DYER: Literally walked into professor’s offices and like, hey here you go. And so a week went by and they went back and they collected and 52 percent of those did not pass those faculty members standards for getting a grade above a D in the class.
But a student who buys a bad essay can’t exactly complain. If they try to get their money back, the site just threatens to email their dean or professor.
DYER: We’ve heard cases of students receiving messages after they graduate, that they know that they engaged in contract fraud and unless they provide a service or do something, right, that they will let their institution know that they engaged in this fraud.
Dyer hopes the United States will follow the lead of Europe and Australia and start cracking down on essay mills. But in the meantime, both he and Diddams agree: The best way to fight essay mills is to educate students.
Ada Montes and Bailey Gorman say professors talk about plagiarism all the time. Students know it’s a serious offense. But they don’t always think about why it’s bad.
JOHANSEN: So if you had to explain what academic integrity was, what would you say?
MONTES: I have no idea what that is. I’m going to be honest with you.

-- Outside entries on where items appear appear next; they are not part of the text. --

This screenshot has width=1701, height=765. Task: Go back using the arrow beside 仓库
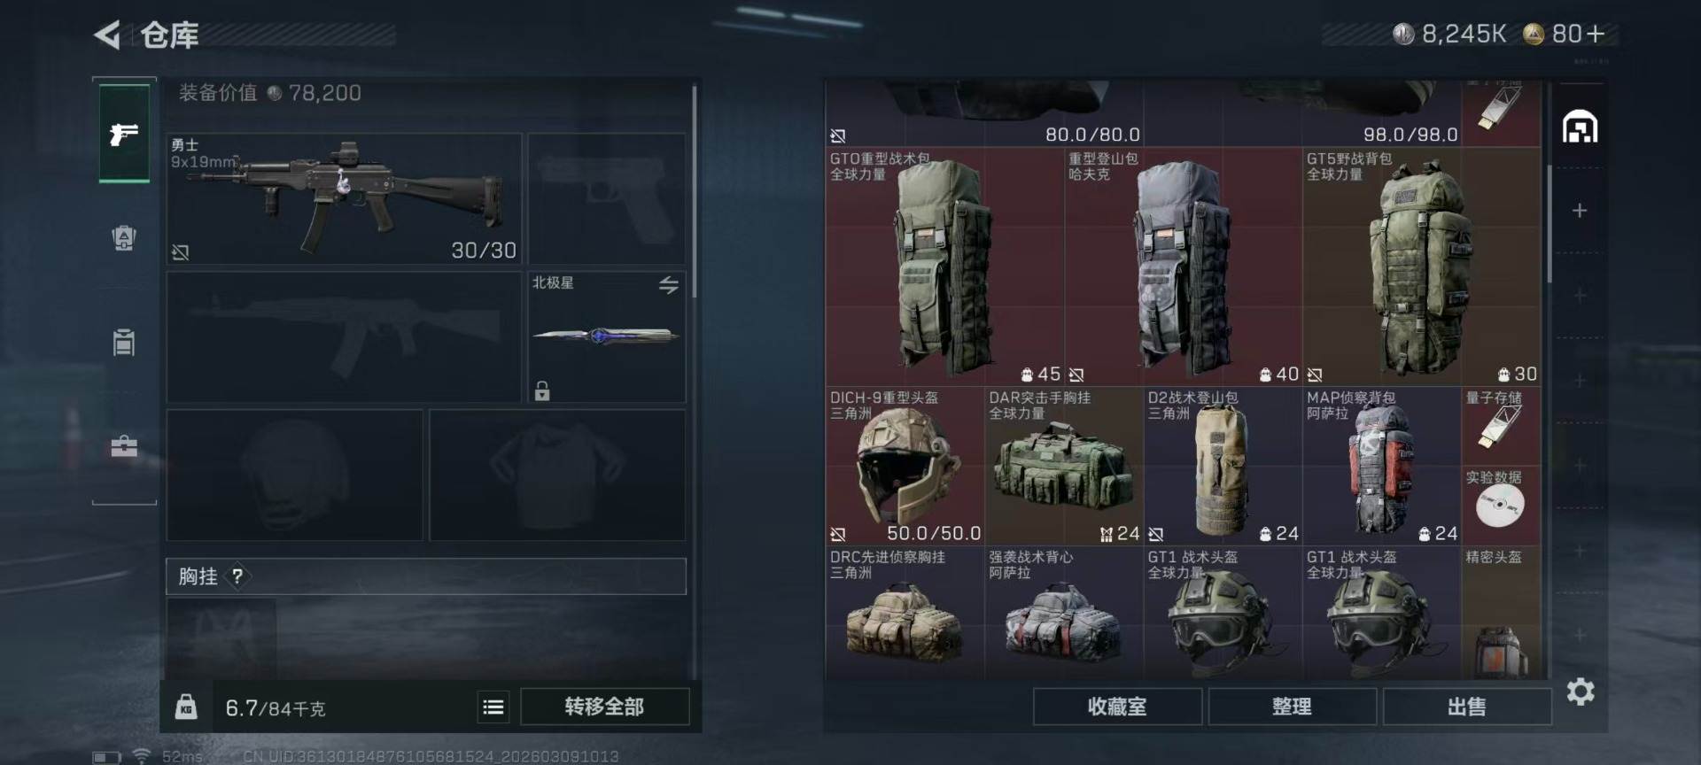[x=107, y=35]
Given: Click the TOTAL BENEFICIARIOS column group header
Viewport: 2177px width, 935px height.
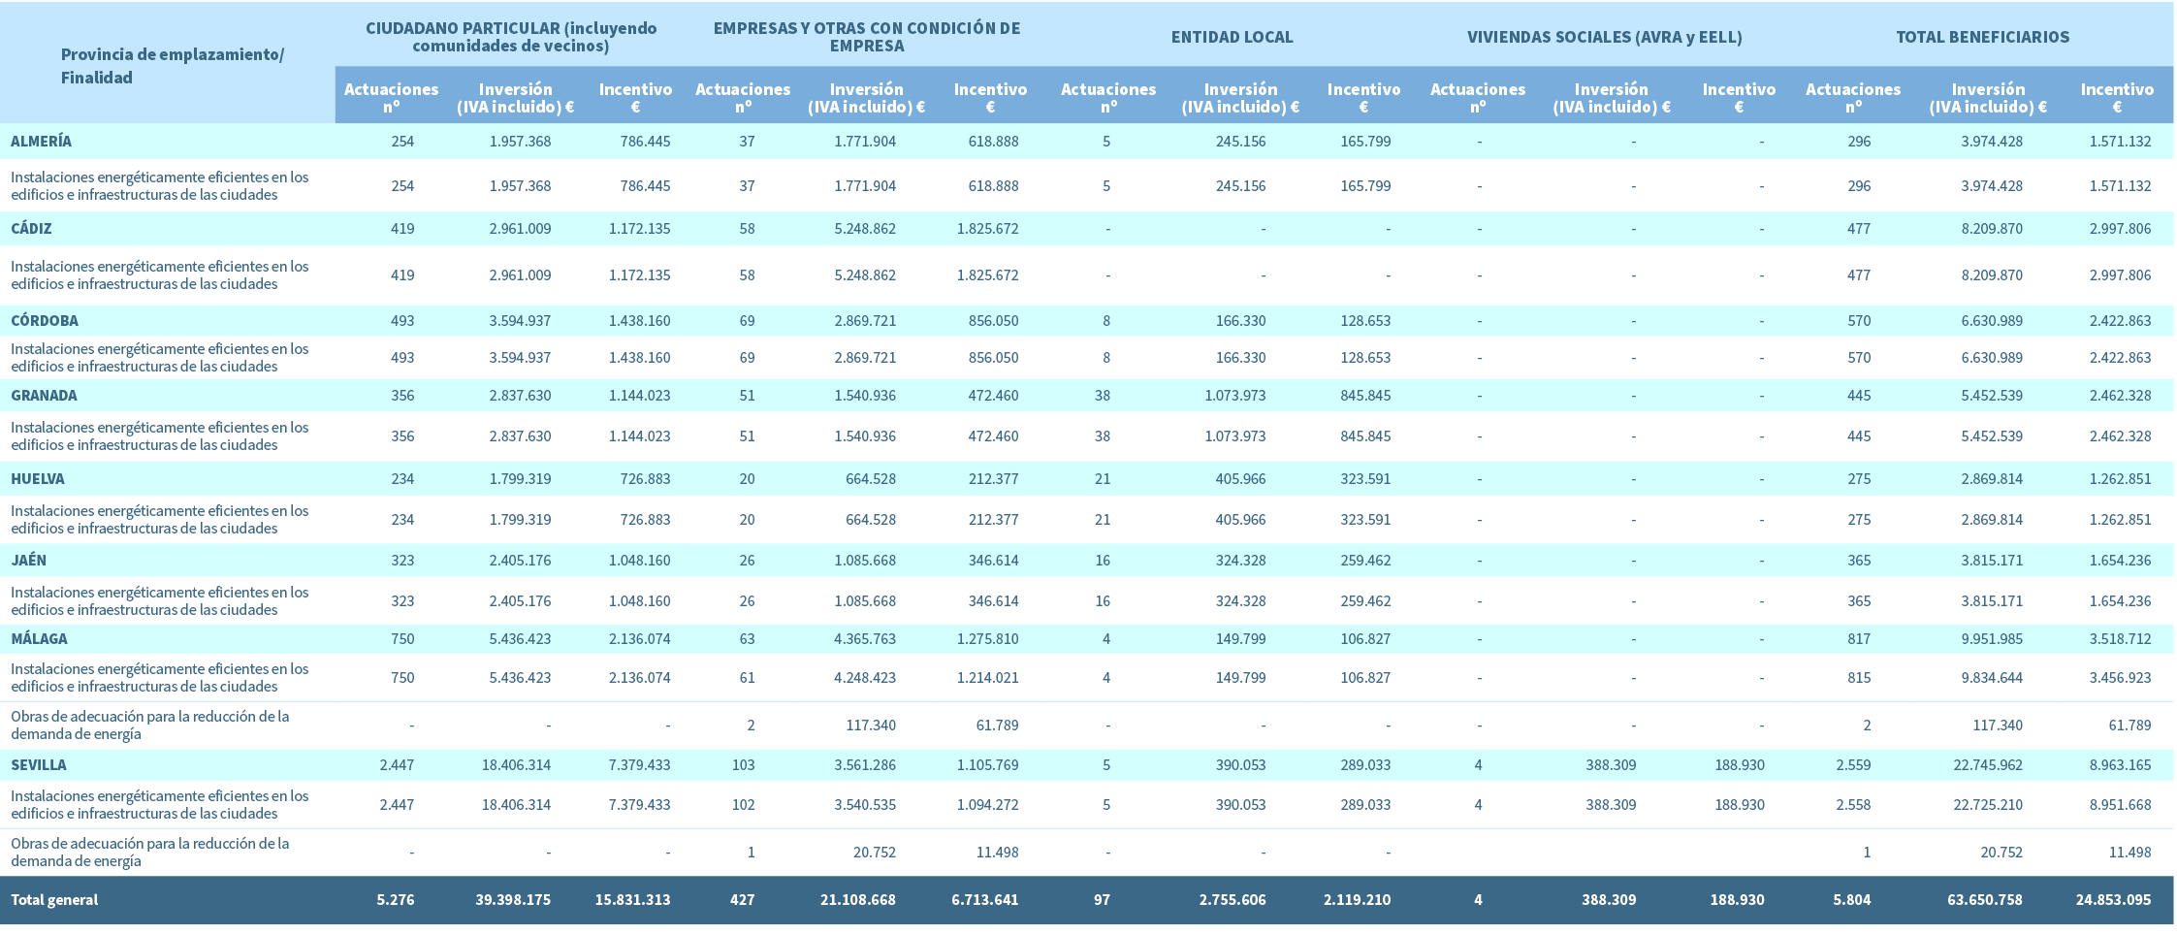Looking at the screenshot, I should click(x=1982, y=38).
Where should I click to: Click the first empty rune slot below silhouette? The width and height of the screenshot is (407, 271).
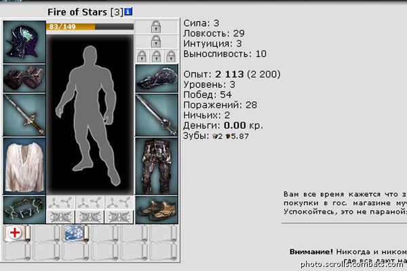61,202
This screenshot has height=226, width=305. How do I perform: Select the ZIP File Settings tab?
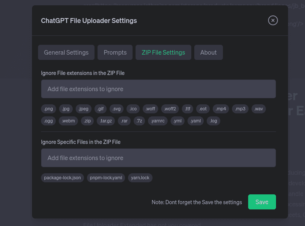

GORMAN: I think it’s just doing–knowing when–like, not cheating.
MONTES: Oh right. Yeah. Never really heard that. I’m going to be honest. I’ve never heard a teacher say that.
That’s why Margaret Diddams says educating students on academic integrity is vital, especially at a Christian college like Wheaton.

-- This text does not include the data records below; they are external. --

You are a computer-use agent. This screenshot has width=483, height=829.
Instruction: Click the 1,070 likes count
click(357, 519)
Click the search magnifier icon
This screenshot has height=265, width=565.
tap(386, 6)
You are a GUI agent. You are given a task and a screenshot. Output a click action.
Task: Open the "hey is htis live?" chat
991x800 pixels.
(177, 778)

DIDDAMS: So what’s important is thinking of it in terms of not just academic honesty or dishonesty, but academic integrity. To see engagement with scholarly pursuits as an act of worship to God. And if it’s an act of worship to God and I’m acting in a way of integrity, then I’m going to approach that assignment differently.
For WORLD Radio, I’m Anna Johansen reporting from Crystal Lake, Illinois.